REQUIREMENT
In the records below, count every line that includes the word "page". Provide the total alone.

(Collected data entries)
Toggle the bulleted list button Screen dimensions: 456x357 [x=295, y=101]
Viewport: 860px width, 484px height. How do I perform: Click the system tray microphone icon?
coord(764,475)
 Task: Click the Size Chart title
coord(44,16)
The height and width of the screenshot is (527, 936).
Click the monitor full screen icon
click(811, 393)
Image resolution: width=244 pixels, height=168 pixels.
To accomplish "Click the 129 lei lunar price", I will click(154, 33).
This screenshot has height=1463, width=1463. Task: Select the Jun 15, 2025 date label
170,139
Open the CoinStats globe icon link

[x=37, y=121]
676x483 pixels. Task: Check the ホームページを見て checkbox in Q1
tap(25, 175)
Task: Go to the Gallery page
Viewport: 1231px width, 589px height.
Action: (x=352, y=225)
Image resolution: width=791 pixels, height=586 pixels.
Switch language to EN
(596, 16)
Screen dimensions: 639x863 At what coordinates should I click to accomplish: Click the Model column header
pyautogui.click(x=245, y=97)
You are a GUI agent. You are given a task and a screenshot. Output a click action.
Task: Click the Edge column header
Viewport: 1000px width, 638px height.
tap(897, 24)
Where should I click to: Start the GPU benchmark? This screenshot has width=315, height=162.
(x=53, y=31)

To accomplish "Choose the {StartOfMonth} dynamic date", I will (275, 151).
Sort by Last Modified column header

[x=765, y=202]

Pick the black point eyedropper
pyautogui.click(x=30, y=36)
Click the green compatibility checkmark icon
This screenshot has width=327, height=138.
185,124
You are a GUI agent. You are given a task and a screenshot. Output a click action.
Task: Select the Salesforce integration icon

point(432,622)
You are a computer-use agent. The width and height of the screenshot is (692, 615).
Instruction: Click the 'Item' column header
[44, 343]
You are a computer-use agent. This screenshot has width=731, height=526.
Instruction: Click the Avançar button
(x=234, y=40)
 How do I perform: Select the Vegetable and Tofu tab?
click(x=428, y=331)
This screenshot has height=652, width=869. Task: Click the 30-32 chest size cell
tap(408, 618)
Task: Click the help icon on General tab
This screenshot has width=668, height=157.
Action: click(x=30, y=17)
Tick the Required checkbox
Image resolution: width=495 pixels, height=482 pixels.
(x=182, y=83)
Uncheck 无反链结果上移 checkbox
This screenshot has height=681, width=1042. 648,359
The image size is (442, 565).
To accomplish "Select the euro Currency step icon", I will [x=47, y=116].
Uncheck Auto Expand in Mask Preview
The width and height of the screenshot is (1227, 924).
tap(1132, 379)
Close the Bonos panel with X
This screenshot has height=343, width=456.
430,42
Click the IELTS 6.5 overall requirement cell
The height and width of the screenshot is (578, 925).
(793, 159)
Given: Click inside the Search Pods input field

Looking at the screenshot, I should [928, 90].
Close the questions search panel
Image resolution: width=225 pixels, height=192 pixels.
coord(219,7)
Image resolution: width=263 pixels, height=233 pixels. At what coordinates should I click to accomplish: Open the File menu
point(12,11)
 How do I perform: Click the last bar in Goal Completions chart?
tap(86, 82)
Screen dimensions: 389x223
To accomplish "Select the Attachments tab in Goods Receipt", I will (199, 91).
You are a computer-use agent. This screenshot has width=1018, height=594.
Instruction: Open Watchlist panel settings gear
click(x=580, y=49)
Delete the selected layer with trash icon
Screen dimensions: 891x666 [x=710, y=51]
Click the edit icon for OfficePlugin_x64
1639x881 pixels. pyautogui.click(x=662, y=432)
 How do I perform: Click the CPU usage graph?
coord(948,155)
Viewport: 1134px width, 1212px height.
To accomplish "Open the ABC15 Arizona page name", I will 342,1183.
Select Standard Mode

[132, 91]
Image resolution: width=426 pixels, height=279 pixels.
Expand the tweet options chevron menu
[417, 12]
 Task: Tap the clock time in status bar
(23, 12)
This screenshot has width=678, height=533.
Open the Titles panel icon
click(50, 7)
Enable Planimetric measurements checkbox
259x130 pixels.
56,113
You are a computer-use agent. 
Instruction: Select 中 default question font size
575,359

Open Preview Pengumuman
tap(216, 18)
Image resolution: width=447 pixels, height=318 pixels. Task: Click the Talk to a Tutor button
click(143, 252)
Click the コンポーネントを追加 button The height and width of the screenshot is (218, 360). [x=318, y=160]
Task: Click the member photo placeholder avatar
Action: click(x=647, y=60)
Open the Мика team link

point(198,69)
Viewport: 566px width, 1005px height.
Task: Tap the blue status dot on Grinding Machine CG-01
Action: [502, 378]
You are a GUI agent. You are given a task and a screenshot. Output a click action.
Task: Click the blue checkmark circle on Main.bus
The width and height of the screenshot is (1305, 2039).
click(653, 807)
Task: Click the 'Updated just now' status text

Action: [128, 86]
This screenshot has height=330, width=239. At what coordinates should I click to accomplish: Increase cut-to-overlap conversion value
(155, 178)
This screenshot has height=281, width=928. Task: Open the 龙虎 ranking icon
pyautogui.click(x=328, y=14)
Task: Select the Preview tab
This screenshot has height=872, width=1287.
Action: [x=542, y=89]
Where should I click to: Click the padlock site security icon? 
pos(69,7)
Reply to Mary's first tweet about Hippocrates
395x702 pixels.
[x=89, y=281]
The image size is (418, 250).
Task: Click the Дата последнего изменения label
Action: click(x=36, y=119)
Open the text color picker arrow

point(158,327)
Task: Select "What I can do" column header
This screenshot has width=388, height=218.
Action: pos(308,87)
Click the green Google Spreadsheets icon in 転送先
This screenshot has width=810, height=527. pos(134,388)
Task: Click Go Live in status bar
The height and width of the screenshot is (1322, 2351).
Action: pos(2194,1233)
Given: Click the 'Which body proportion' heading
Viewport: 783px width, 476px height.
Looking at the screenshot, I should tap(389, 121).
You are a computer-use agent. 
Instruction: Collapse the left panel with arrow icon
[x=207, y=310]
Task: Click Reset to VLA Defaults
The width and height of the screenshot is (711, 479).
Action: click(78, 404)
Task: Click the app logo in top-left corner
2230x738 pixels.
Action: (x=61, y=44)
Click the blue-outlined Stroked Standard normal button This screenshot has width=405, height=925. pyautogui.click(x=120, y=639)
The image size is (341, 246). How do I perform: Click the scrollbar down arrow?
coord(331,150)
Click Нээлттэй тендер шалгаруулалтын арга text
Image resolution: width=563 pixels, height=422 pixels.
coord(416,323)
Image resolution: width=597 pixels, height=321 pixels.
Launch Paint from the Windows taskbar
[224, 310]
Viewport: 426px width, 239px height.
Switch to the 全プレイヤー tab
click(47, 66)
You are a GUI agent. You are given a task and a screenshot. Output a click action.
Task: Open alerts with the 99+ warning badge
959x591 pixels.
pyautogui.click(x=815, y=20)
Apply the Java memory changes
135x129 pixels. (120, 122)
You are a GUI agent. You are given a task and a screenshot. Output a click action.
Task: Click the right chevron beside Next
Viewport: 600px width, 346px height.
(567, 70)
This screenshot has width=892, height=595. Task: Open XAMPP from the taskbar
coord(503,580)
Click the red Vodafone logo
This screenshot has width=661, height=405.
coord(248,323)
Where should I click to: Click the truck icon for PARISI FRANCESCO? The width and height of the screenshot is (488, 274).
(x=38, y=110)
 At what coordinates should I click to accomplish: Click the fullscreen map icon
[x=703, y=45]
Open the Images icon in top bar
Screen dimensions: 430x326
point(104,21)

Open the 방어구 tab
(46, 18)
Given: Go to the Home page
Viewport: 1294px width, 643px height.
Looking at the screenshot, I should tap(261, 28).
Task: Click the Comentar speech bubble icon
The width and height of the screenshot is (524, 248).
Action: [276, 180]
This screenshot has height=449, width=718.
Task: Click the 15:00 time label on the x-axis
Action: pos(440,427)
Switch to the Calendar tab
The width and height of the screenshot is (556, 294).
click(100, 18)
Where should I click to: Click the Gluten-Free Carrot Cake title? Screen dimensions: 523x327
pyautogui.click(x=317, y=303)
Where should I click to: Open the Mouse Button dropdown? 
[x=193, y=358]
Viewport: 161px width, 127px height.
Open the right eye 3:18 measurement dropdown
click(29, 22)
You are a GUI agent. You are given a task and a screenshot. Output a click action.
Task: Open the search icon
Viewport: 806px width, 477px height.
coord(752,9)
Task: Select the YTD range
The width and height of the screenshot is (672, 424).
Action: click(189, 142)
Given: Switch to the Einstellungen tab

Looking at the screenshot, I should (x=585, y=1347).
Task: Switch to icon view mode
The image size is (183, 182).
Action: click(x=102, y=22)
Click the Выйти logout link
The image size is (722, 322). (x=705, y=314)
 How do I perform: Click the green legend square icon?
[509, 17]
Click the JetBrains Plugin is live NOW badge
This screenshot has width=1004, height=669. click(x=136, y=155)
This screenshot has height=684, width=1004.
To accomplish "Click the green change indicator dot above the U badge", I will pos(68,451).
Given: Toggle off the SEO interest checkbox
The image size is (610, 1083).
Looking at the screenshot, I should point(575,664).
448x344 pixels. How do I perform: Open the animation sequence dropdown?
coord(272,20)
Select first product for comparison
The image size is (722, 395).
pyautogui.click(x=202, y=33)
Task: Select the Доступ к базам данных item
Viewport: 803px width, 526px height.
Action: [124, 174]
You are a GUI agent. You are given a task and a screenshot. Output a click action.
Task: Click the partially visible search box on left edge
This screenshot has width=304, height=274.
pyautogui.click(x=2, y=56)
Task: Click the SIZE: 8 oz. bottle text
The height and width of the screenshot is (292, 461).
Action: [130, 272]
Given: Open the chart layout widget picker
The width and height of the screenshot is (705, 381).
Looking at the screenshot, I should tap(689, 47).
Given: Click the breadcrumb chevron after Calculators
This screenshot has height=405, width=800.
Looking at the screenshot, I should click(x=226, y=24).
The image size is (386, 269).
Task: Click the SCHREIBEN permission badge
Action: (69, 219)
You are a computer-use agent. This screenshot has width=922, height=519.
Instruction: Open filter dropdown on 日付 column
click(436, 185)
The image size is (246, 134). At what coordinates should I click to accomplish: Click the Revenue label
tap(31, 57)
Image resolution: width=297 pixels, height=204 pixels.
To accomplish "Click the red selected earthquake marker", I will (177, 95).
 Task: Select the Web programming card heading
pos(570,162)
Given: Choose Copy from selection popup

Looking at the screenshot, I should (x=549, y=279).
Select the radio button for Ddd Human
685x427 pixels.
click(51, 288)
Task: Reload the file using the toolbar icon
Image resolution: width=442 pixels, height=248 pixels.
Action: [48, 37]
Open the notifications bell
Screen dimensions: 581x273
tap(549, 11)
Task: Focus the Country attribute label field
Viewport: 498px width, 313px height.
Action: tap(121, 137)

WRITTEN SOLUTION
3